So for the first time since 2015, I’m giving myself permission to only read the reported ICWA cases rather than all of the unreported ones. So what does California do? Start reporting way more cases! Five in this first quarter (as opposed to 1 in 2021).
This case itself notes that this is not a particularly unique, but that by reporting it, just the reporting might lead to compliance.
We publish our opinion not because the errors that occurred are novel but because they are too common. Child protective agencies and juvenile courts have important obligations under ICWA. Failing to satisfy them serves only to add unnecessary uncertainty and delay into proceedings that are already difficult for the children, family members, and caretakers involved. Delayed investigation may also disadvantage tribes in cases where it turns out ICWA does apply, as their opportunity to assume jurisdiction or intervene will come at a late stage in the proceeding.
Unfortunately, I don’t think just reporting a case will lead to compliance, especially when this is the final result:
We conditionally reverse the section 366.26 orders. On remand, the juvenile court shall (1) direct CFS to comply with the inquiry and notice provisions of ICWA and sections 224.2 and 224.3 and update the court on their inquiry and the tribes’ responses and (2) determine whether ICWA applies. If the court determines ICWA does not apply, the orders terminating parental rights shall be reinstated and further proceedings conducted, as appropriate.

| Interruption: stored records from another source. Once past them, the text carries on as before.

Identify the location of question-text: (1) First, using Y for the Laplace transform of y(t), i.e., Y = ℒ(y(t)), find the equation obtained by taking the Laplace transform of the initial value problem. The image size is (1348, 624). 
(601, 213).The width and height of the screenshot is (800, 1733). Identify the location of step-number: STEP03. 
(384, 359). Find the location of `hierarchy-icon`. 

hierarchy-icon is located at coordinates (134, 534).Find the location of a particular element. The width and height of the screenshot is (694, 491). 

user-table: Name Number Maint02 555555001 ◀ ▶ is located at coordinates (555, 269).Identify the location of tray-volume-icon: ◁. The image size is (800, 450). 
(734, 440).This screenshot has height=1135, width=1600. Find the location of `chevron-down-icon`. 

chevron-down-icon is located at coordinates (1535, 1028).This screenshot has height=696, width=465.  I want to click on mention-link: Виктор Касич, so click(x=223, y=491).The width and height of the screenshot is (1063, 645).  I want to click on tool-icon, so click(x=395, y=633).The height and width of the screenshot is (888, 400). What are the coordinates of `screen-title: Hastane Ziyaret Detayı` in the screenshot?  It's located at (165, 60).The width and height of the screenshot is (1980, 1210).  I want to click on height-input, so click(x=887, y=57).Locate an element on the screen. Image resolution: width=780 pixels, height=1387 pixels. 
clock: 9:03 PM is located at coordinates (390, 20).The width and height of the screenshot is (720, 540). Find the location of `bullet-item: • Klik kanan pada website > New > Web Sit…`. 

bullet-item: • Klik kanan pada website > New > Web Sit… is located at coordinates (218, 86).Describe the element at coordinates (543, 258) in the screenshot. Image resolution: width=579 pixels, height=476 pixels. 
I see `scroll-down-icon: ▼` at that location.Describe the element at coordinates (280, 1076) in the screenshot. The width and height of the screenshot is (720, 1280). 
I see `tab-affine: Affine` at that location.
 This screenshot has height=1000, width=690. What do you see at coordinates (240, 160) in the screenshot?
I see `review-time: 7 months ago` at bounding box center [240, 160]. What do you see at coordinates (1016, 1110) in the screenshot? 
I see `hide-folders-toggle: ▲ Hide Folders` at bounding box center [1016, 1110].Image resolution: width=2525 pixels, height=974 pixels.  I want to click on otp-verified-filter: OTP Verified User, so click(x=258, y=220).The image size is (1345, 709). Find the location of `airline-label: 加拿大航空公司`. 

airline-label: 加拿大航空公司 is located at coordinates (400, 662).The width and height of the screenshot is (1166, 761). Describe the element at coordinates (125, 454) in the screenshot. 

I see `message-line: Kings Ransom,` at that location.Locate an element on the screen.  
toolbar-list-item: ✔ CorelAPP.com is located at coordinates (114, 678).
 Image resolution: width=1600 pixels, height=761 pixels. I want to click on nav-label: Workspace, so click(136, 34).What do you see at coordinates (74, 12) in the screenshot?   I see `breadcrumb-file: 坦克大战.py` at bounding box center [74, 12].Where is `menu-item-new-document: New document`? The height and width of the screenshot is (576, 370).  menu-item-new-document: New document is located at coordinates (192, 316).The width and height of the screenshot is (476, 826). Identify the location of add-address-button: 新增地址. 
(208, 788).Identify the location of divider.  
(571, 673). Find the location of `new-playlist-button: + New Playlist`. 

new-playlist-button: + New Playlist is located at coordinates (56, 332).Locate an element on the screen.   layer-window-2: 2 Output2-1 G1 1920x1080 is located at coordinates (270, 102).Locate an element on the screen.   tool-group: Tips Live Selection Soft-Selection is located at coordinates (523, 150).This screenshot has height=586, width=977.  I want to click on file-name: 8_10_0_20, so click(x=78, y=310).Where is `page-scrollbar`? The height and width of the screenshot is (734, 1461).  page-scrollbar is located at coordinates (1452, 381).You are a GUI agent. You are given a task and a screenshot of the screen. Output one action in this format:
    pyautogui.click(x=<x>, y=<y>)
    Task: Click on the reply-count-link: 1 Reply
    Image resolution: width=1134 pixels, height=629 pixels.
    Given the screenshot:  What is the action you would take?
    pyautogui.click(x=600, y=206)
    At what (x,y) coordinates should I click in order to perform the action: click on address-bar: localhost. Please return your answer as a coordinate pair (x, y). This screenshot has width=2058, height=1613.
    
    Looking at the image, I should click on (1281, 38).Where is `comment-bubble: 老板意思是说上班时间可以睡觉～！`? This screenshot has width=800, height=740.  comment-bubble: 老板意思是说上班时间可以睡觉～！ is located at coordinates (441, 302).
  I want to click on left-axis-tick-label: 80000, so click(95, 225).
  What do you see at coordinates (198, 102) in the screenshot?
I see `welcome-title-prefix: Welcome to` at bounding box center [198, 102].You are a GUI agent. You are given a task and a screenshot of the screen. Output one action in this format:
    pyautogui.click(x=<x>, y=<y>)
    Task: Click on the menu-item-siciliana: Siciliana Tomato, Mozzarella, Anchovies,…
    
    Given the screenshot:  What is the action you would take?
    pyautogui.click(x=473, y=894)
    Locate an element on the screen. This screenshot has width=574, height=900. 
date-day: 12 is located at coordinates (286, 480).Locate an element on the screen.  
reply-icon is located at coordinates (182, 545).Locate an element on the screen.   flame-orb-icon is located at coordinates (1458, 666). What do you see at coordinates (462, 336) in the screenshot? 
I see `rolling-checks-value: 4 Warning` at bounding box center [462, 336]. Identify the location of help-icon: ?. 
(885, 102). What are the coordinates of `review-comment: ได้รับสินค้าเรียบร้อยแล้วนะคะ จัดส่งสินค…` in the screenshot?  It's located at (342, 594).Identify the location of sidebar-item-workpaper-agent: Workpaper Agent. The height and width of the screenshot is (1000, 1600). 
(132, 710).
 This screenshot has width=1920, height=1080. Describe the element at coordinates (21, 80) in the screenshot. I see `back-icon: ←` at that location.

I haven’t crunched the numbers, but I am not convinced conditional reversal helps with compliance. Vivek Sankaran made this argument in the In re Morris case here in Michigan, and the sheer numbers in California indicate conditional reversal doesn’t seem to do much to change practice. I’m not sure reporting the case will change that. I still believe we should be reporting far more of the ICWA cases than we currently do, given that only about 20% of total ICWA appellate cases are reported.